JamesHWade / measure

The goal of measure is to be a recipes-like interface to tidymodels for analytical characterization data.
https://jameshwade.github.io/measure/
Other
5 stars 2 forks source link

Different input steps for wide and long data #12

Closed topepo closed 11 months ago

topepo commented 11 months ago

As previously discussed.

Feel free to modify or suggest modifications. I did change the names of the embedded tibble to location and value.

I used tidyr::unnest() to embed the data. One potential issue is that, if the non-measurement data have duplicate information, the data may not nest well. I'm thinking about how to figure that our when it happens.

topepo commented 11 months ago

Do we think there will be data gaps between samples or samples with different "locations"?

I was working on similar export functions (to send data back to long or wide formats). That's easy if the measurements have a consistent structure.

I think the training set could be used to define the "acceptable locations" we can hold on to. From there, we can reformat into the appropriate structure using that (and induce missing values in the process).
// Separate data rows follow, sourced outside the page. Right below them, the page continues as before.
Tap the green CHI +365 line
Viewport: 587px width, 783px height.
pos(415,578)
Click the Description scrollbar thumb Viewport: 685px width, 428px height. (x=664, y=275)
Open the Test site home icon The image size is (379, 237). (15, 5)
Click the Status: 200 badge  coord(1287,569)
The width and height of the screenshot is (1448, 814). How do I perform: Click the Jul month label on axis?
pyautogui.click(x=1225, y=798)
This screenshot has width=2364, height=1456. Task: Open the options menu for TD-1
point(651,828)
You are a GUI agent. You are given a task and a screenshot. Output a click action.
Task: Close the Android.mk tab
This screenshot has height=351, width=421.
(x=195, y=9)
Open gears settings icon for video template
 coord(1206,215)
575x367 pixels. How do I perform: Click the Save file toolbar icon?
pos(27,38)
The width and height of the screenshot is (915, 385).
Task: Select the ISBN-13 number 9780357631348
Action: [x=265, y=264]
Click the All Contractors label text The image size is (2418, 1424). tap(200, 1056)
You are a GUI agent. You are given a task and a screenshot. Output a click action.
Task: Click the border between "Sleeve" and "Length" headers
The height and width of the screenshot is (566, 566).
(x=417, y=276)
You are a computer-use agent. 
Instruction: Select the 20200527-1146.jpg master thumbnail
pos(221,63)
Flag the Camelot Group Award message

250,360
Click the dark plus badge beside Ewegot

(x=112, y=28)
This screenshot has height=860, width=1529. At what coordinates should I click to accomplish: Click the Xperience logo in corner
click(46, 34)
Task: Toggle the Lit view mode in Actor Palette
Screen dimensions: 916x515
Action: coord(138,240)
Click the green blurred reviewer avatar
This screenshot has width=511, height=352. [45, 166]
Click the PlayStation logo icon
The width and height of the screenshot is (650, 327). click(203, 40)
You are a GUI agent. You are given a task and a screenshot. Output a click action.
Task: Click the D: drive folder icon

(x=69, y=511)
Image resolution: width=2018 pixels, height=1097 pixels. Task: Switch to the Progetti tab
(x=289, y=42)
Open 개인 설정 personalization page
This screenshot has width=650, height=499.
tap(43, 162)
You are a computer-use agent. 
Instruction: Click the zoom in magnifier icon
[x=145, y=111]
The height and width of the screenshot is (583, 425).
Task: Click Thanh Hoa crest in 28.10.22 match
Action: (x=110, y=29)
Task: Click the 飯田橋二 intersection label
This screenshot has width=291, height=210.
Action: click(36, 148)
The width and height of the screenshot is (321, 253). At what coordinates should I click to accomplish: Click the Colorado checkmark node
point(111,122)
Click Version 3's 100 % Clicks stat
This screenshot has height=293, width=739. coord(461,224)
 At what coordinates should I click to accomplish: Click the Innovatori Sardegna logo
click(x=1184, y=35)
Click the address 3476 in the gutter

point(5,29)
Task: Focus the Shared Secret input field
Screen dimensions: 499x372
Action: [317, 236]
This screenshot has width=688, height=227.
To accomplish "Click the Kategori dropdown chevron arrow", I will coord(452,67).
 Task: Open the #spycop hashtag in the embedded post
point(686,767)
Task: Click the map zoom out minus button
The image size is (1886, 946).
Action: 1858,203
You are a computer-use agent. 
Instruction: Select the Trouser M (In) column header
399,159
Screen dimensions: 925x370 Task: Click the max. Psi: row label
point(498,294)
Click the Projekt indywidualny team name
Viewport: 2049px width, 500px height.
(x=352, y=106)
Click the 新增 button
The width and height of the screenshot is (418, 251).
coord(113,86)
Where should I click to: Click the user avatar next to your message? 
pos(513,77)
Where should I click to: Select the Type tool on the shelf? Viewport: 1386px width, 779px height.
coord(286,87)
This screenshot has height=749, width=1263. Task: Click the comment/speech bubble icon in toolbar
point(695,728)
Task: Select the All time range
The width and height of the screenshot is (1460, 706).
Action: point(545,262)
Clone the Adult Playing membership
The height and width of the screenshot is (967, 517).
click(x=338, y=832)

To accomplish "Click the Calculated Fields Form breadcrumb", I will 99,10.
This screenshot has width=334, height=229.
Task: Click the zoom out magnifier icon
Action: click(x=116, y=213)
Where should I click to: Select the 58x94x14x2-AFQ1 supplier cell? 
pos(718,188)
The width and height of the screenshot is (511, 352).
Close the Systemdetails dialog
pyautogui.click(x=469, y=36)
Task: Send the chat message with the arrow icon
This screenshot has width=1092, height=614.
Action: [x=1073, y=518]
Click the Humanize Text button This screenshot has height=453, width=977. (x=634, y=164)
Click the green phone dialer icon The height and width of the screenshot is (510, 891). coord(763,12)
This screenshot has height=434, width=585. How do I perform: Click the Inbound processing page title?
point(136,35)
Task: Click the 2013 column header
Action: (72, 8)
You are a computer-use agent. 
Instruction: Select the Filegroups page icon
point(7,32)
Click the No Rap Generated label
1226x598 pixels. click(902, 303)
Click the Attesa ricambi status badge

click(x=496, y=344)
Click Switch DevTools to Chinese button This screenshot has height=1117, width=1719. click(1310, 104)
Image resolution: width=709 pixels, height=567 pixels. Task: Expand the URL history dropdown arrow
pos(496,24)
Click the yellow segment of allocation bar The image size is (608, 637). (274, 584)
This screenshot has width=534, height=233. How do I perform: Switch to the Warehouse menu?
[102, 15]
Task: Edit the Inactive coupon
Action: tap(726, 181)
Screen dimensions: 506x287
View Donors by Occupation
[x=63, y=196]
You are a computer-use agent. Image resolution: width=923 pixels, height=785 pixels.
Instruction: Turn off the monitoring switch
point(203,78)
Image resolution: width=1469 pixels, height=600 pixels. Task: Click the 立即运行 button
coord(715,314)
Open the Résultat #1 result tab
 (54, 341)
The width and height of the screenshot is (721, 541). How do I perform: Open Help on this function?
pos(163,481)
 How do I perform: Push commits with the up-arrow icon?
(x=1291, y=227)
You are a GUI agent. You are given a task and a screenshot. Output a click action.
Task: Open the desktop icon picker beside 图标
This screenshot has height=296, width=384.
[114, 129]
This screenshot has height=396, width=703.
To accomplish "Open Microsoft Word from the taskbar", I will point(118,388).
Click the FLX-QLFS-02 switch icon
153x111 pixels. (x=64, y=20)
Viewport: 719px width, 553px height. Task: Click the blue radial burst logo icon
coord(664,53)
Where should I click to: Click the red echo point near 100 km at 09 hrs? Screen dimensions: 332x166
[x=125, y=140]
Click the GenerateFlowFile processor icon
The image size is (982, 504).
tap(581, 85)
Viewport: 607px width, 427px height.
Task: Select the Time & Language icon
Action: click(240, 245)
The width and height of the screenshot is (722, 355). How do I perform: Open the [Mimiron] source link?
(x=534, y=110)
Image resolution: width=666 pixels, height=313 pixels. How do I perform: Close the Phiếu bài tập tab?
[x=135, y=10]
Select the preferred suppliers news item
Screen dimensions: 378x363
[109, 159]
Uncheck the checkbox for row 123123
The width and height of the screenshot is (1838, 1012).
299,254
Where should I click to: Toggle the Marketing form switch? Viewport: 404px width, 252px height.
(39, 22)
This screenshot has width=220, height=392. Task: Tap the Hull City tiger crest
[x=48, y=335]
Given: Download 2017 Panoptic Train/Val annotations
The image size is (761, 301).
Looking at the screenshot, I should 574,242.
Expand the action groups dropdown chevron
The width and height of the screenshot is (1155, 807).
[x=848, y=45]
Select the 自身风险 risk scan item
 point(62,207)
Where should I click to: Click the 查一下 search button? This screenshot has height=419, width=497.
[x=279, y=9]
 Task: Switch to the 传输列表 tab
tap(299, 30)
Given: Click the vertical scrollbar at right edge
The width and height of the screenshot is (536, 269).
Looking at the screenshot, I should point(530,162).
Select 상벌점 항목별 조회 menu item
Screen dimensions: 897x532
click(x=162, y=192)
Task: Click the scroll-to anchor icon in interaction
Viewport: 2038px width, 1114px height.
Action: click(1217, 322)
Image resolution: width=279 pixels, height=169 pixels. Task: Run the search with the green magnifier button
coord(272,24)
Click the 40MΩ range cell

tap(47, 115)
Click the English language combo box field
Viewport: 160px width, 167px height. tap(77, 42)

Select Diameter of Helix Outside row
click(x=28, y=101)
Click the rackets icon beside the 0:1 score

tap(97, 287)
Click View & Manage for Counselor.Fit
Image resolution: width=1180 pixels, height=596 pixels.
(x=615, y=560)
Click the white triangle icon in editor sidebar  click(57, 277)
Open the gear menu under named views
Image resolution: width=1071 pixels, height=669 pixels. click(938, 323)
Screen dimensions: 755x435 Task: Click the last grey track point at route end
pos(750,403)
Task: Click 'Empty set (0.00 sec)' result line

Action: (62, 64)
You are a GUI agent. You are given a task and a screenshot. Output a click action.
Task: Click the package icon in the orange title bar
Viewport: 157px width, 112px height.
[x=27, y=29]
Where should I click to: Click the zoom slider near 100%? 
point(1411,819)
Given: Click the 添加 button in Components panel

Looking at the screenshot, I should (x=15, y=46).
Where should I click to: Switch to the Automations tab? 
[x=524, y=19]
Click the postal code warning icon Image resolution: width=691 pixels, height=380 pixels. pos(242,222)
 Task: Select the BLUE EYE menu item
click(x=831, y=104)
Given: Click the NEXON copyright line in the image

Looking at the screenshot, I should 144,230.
Here is some code to try to illustrate the problem.

library(tidymodels)

tidymodels_prefer()
theme_set(theme_bw())
options(pillar.advice = FALSE, pillar.min_title_chars = Inf)

set.seed(2)
ex_data <- 
  crossing(sample = 1:4, location = seq(20, 25, length.out = 6)) %>% 
  mutate(
    value = rnorm(n()),
    # A shift in one sample: 
    location = ifelse(sample == 3, location + .1, location)
    ) %>% 
  # missing one sample
  slice(-3)

# If this was the training set, perhaps save a key: 
loc_key <- 
  distinct(ex_data, location) %>% 
  arrange(location) %>% 
  mutate(key = recipes::names0(n(), "loc_"))

Created on 2023-09-22 with reprex v2.0.2

JamesHWade commented 11 months ago

New Steps

I like the approach of separating inputs into long and wide since it ties into tidyr::pivot_*().

I don't have a better suggestion, but I want to think more on location as the name for our independent variables. It's logical, but it will also be unfamiliar to a typical measurement scientist. Examples that come to mind: time, volume, wavelength, frequency, and position. Again, I don't have a better suggestion -- independent variable is worse IMO. I saw we keep location for now.

Location

It's a safe assumption that location with dance around a bit. A few examples I can think of:

A set of steps for "alignment" would be a good addition. In come cases, you may want to align to a known standard (e.g., a reference peak). In other, you would want to apply a calibration to the day. So something like step_measure_align and step_measure_apply_calibration.

Naively, these seem like hard functions to right, but maybe identify the right abstractions could make it easier.